Ainda não se sabe se o "Estado Islâmico" conseguiu extrair essas informações de Assad. A única certeza que há é que a organização terrorista se vingou de um dos mais renomados arqueólogos da Síria. Na terça-feira (18/08), o pesquisador de 82 anos foi decapitado na frente de um grande público. A cabeça do arqueólogo teria sido exposta sobre uma coluna romana localizada no centro de Palmira.

Decapitação como recado

Segundo o canal Al Jazira, o "Estado Islâmico", diferentemente do que costuma fazer, não divulgou na internet nenhum vídeo da execução do arqueólogo. O ato, de acordo com o comentarista James Denselow, foi direcionado principalmente à população local. A execução seria uma forma de intimidar os moradores de Palmira.

Ao mesmo tempo, diz Denselow, o EI dá seguimento às práticas de aniquilação cultural – o que os próprios membros da organização tentam categorizar como uma mudança dos tempos.

Khaled al-Asaad
Khaled al-Assad trabalhou por cinco décadas na preservação do patrimônio histórico da cidade síriaFoto: picture alliance/AP Photo

Da mesma forma como foi no vizinho Iraque, onde o "Estado Islâmico" arrasou as cidades históricas de Nínive e Khorsabad, os terroristas mantêm a sua cruzada de destruição.
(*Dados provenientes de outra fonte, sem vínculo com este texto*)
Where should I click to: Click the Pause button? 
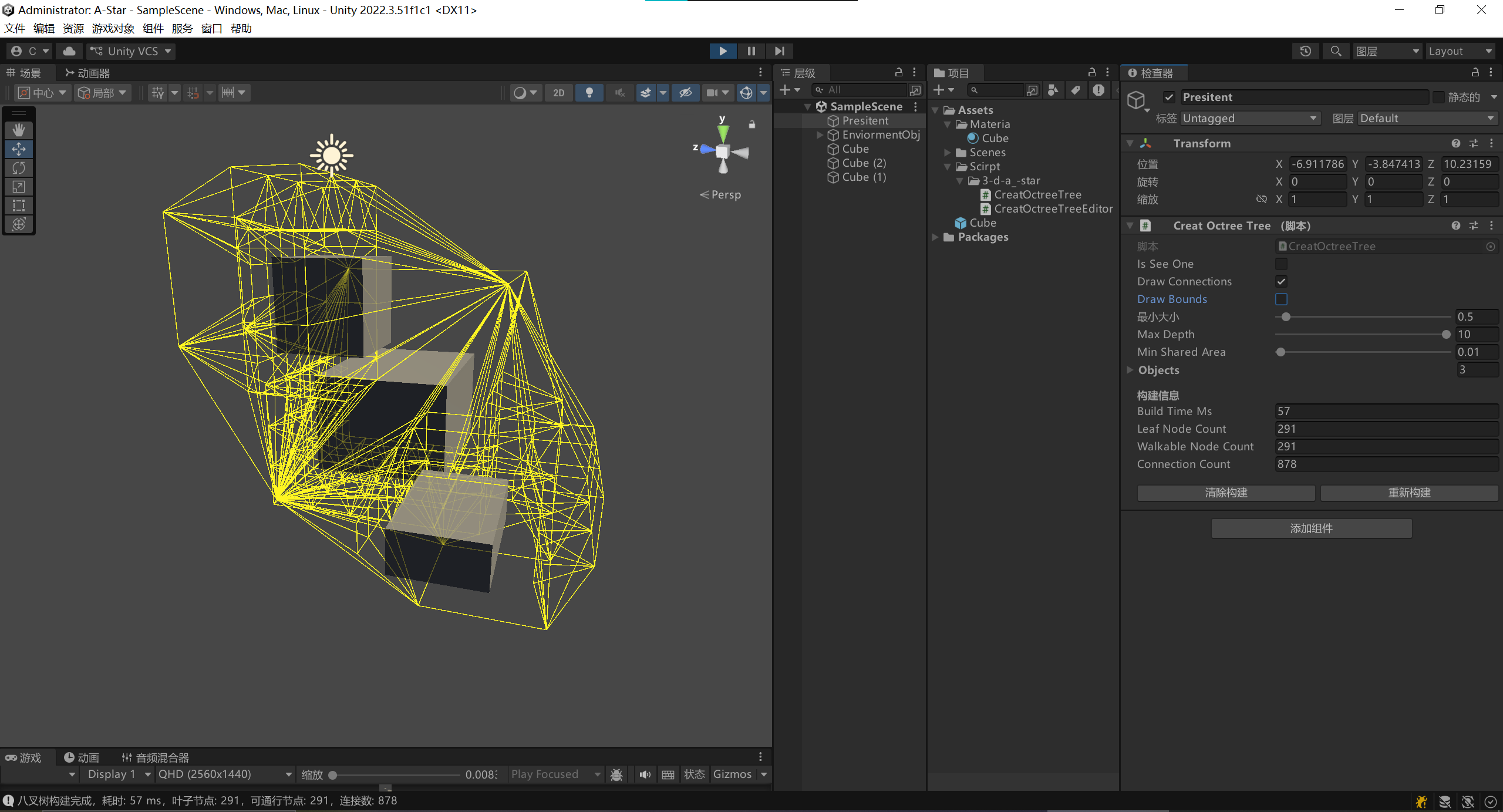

A Al Jazira especula que, a partir disso, o EI tenta impor uma nova era na região sob o seu domínio.

"Acabar com ruínas, resquícios históricos e documentos antigos faz parte da estratégia de estabelecer um 'ano zero' na região em que o grupo terrorista instituiu o seu 'califado'", afirma Denselow, jornalista da emissora especializado em segurança e política no Oriente Médio.

Porém, os ataques dos jihadistas não são direcionados apenas às cidades históricas, mas também àqueles que as mantêm vivas: historiadores, arqueólogos e especialistas em patrimônio.

O fato é que o trabalho desses profissionais contribui não apenas para conservar as heranças dos tempos antigos – interpretá-las e fazê-las compreensíveis para um público maior também é parte da missão. A tomada da consciência do público sobre o passado multicultural da região deve-se em grande parte aos esforços desses pesquisadores. O EI teria executado Assad também por causa disso, especula a Al Jazira.

Guerra aos intelectuais seculares

Contudo, há outro motivo para a execução de Assad. Por mais de 40 anos, o sírio explorou os sítios arqueológicos de sua cidade natal, publicando vários livros e contribuindo bastante para que a cidade recebesse o título de Patrimônio Mundial da Humanidade.

Além disso, o arqueólogo fazia parte da comunidade acadêmica internacional – que não possui fronteiras. Assim, Assad incorporava o tipo do intelectual formado em universidades, ou seja, a antítese dos fundamentalistas religiosos que constituem o "Estado Islâmico". Logo, a decapitação também é uma declaração de guerra aos intelectuais seculares.

Além disso, é possível que o grupo terrorista esteja cada vez mais perdendo o controle sobre si mesmo. É o que sugere um vídeo publicado pelo EI no começo de julho, que mostra a execução de 25 soldados sírios no anfiteatro de Palmira, onde, até pouco tempo atrás, óperas clássicas eram encenadas.

Theater Palmyra
O anfiteatro de Palmira serviu de palco, em julho deste ano, para uma execução de soldados síriosFoto: picture-alliance/CPA Media/Pictures From History/D. Henley

Das tribunas, um grande público assistiu a 20 crianças e adolescentes atirarem nos soldados pelas costas. Ao mesmo tempo, o fuzilamento acabou sendo uma espécie de comunhão perversa: com a cena, o "Estado Islâmico" mostrou como interpreta o ingresso na idade adulta – por sinal, a capacidade de matar.

A brutalidade do EI, usada contra aqueles que possuem opiniões distintas e tudo aquilo que para eles não corresponde à interpretação "verdadeira" do islã, é uma estratégia arriscada. Mesmo que isso atraia vários simpatizantes para a organização, o número cada vez maior de refugiados que chegam à Europa mostra que a tática também amedronta muita gente. Desse jeito, o "Estado Islâmico" acabará regendo um império de mortos e ruínas.